NO WRITER ATTRIBUTED

A group of Harvard undergraduates, reported to be in dire distress financially through the collapse of the stock market last fall, have placed on sale on Harvard Square a novelty which, as one of its admittedly ingenious authors said last night, "should develop into the biggest and most hilarious fad of 1930". This novelty, which may or may not find a market among Harvard students, is a card bearing in an appropriately apologetic form, a list of social sins.

After committing any of the mere violent or original breaches of what passes for good etiquette, one of these cards, with the particular sins of the previous evening checked off, can be mailed, or at least so its promoters assert, to the offended host or hostess. A sample of the card inspected by editors of the CRIMSON last night, however, suggested some doubt as to whether receipt of the missile by the host or hostess would in any way contribute to mended feelings and repaired relations.

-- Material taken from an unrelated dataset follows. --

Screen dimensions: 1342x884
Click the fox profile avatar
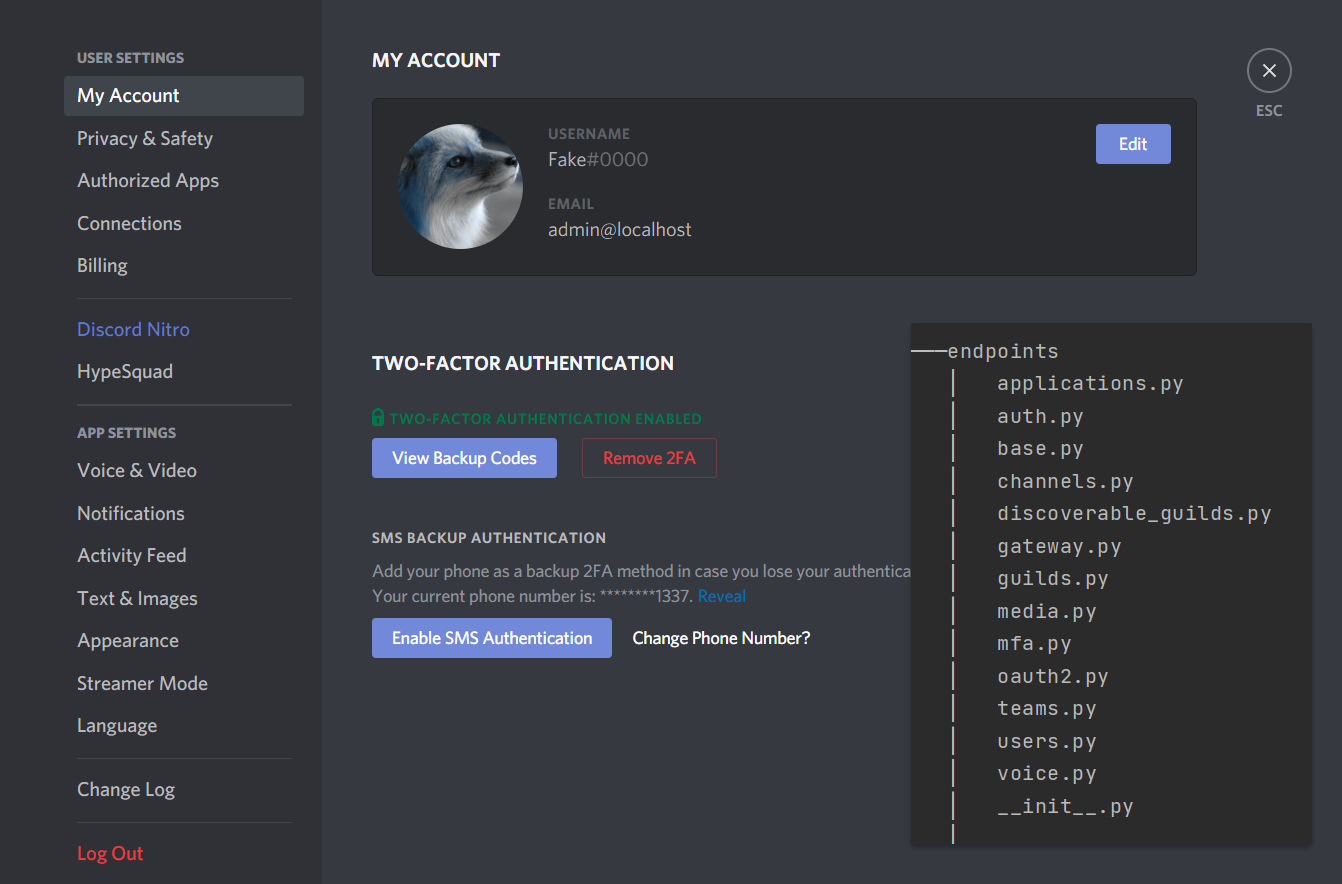click(460, 187)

Few indeed are the social errors which can not be apologized for via this most recent time-saver, which covers a veritable multitude of sins, among them "riding to bounds in a ballroom", "dismantling plumbing fixtures", "throwing potted palms", "setting fire to footmen", and "deposing mural moosehead in punch". Others, one hardly printable in a proper family journal, are listed to aid the social delinquent.

Though it appears to the casual and unenthusiastic observer that the market for the novelty is strictly limited, the youthful Barnums claim to have made plans calling for a widespread sales promotion of their product through college centers throughout the East. As one of these youths laconically pointed out last night. "Harvard men don't cut up much. We've got a bigger market in less educated educational centers". At any rate, Arthurs, Inc., have taken up the Harvard monopoly on the cards, which are now on sale in the tobacconist's shop in the Lampoon Building, a dime apiece, three for a quarter.